Dengue-fever-carrying insects are identified within fractions of a second (By Central News Agency)

TAIPEI (Taiwan News) — The National Health Research Institutes (NHRI) have developed a new high-tech mosquito trap that can potentially curb the progression of virus epidemics.

CNA reports NHRI have spent a year and a half developing what they call a “smart” mosquito trap. The trap can detect whether or not a mosquito carries dengue fever within 0.07 seconds of its capture and could be used to identify areas at high risk of an epidemic.

The institutes held a press conference yesterday (Jan. 5) in which they shared the results of their latest research on the prevention and control of mosquito-borne illnesses.

During an interview at the conference, NHRI biomedical engineer Liao Lun-de (廖倫德) said crucial research has been carried out over recent years on the dissemination of contagious diseases like dengue fever and zika, with particular focus on carrier mosquitos.

Prior to now, mosquito traps have focused on eradicating the pest without identifying its species or virus-carrying capacity, he commented.

The new mosquito trap combines photoelectric sensors and artificial intelligence technology to identify the unique flying patterns of different mosquitos by using what the institutes dub a kind of “facial-recognition” technology.

Liao said once a mosquito flies into the trap, sensors trigger cameras that capture 10,800 images of the insect, which are used to determine whether it is of a common, harmless variety or a more dangerous, disease-carrying species.

The technology identifies mosquito species with 90 percent accuracy. The cost of each unit is between NT$2000 and NT$4000.
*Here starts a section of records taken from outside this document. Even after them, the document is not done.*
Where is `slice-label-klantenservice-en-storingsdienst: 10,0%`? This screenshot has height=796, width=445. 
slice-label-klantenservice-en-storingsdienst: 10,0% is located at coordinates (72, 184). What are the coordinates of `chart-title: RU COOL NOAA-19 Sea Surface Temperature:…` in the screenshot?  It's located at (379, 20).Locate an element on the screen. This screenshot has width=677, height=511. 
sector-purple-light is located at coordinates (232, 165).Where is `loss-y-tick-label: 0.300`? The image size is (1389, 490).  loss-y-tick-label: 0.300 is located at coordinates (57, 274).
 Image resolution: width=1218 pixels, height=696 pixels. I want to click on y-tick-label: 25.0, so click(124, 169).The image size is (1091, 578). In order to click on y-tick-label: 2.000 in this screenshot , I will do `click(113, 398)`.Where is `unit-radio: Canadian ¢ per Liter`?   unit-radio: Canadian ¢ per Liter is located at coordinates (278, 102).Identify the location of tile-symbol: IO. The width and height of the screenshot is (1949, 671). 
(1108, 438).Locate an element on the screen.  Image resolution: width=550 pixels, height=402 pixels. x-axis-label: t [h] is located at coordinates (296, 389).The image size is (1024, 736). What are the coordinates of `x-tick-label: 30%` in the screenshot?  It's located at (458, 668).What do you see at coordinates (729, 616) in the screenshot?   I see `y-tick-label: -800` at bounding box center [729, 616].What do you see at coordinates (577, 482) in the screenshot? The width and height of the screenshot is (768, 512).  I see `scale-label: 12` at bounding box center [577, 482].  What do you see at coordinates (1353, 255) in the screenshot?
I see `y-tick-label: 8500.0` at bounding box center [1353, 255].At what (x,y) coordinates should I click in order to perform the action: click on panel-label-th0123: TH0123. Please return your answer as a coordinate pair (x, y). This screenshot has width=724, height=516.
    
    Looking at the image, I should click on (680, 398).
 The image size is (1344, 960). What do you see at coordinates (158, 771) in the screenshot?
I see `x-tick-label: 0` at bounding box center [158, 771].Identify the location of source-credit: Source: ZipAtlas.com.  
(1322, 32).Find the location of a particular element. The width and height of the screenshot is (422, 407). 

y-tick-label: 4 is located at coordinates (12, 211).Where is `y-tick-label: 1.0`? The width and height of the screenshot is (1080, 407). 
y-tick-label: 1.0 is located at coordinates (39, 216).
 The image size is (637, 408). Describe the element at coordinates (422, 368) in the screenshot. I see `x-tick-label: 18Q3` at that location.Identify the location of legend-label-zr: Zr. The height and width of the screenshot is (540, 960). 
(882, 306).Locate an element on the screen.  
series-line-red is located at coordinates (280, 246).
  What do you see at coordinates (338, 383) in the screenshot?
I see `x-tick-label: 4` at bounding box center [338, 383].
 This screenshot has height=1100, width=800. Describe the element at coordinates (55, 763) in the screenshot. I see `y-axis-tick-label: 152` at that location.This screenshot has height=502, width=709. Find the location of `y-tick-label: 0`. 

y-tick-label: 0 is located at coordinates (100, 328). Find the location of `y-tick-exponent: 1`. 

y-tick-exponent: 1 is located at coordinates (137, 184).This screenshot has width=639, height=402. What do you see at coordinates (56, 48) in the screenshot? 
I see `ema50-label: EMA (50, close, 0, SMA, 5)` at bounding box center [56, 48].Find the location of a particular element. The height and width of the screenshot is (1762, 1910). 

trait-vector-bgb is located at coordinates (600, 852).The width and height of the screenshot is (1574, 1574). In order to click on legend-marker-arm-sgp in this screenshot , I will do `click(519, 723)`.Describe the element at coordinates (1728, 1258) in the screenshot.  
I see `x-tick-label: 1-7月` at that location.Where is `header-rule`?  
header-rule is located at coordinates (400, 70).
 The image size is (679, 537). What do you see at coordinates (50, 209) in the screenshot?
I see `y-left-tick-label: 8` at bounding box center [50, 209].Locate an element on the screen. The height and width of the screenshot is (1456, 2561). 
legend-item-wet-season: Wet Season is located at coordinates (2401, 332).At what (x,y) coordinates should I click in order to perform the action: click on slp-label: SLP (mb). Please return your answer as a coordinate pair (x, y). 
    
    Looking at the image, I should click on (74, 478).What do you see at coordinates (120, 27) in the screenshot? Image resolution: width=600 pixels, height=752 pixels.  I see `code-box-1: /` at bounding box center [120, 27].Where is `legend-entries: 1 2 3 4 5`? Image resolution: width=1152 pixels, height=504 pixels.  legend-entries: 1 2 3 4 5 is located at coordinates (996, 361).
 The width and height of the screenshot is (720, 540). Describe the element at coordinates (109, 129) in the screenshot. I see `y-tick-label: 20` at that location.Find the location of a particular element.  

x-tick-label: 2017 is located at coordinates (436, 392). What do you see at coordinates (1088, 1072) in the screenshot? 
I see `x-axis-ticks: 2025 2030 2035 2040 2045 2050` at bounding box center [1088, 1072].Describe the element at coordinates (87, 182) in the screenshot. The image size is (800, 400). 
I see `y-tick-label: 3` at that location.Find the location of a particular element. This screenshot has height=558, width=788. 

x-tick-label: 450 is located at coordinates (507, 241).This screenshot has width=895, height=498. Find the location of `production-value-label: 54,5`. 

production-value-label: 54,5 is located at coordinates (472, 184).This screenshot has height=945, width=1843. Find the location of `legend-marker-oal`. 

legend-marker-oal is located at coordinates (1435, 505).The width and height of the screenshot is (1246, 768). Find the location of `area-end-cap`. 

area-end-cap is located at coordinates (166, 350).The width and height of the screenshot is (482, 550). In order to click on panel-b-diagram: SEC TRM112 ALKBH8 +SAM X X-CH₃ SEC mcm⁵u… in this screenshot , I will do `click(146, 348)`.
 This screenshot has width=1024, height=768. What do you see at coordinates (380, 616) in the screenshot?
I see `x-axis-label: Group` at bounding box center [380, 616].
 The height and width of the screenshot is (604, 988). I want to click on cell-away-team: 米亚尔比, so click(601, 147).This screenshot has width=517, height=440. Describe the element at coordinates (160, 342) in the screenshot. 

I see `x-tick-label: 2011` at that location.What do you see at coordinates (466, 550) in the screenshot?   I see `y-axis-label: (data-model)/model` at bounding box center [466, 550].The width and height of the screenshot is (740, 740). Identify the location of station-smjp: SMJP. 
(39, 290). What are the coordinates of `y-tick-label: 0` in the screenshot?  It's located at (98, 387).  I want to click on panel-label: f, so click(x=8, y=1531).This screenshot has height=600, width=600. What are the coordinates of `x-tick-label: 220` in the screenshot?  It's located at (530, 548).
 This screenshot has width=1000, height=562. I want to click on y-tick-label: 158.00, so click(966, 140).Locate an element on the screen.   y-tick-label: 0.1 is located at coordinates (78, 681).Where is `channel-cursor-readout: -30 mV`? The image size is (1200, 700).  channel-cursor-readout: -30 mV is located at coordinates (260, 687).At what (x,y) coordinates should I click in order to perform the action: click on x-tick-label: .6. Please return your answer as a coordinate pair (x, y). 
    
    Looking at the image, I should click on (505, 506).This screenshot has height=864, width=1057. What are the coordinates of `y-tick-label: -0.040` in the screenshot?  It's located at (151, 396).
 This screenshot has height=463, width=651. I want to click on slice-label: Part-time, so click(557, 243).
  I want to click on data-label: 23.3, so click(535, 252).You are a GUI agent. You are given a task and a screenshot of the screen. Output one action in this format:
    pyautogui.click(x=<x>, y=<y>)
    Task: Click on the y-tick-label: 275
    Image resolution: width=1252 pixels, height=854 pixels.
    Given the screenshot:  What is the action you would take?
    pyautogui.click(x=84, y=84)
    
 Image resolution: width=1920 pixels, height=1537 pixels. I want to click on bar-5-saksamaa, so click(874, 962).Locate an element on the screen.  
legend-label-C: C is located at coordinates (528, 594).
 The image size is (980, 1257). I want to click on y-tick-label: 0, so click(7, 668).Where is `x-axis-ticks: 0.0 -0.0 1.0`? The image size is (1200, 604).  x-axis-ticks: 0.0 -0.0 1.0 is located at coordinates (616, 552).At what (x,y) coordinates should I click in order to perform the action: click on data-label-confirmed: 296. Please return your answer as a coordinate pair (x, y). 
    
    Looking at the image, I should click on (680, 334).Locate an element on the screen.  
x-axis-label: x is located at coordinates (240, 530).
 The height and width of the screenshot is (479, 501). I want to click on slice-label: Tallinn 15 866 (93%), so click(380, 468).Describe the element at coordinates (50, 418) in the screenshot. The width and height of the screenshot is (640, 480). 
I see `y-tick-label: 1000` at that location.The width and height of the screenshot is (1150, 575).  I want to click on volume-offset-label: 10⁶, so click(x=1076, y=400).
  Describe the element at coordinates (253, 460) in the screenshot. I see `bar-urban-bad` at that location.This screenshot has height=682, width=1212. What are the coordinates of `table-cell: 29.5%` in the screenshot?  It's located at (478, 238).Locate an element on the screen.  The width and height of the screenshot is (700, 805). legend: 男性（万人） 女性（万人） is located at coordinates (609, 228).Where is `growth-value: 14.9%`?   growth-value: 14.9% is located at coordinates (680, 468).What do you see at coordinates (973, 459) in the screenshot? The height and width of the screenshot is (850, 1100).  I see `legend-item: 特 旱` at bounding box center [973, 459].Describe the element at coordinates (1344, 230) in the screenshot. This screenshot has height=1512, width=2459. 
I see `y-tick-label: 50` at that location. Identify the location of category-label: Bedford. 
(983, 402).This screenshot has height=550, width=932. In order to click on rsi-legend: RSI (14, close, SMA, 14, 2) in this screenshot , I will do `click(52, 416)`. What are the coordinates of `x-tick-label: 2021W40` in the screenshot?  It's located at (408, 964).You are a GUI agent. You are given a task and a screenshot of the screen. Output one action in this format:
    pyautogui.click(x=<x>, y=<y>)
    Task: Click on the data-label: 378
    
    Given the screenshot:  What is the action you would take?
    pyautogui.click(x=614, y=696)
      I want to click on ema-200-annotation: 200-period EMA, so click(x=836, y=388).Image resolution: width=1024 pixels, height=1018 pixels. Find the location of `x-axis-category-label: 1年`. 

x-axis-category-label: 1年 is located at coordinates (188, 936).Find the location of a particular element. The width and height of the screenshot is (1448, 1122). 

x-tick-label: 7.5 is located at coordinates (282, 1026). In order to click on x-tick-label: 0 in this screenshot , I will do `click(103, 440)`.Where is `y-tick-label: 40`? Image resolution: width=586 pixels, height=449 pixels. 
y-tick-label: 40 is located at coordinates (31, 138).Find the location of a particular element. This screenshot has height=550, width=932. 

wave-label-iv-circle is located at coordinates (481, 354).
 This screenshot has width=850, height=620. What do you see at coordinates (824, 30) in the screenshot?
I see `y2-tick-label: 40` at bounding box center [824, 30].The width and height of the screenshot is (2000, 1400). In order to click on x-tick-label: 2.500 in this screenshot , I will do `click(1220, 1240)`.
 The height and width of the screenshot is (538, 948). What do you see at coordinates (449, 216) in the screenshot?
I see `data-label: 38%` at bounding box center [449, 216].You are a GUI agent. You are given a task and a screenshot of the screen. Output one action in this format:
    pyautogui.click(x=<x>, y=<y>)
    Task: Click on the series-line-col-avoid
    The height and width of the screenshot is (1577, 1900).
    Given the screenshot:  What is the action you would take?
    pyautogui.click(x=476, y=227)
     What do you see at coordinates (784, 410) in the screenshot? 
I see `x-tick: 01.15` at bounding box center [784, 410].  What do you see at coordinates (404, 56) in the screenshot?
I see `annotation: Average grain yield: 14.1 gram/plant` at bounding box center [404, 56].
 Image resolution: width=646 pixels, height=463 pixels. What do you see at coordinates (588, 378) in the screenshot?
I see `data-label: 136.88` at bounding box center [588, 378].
Liao explained that most mosquito traps use sticky paper that kills the insects upon landing and risks them becoming attached to other creatures such as roaches. The new trap contains (rather than kills) the insect so the blood it carries can be examined to see what kind of creature it has bitten, and whether or not it carries disease.

Data collected from trapped mosquitos is uploaded to a system, Liao disclosed, and can be used in combination with GIS technology to predict high-risk areas. This will help enable frontline epidemic prevention units initiate preventative measures to curb the risk of diseases spreading.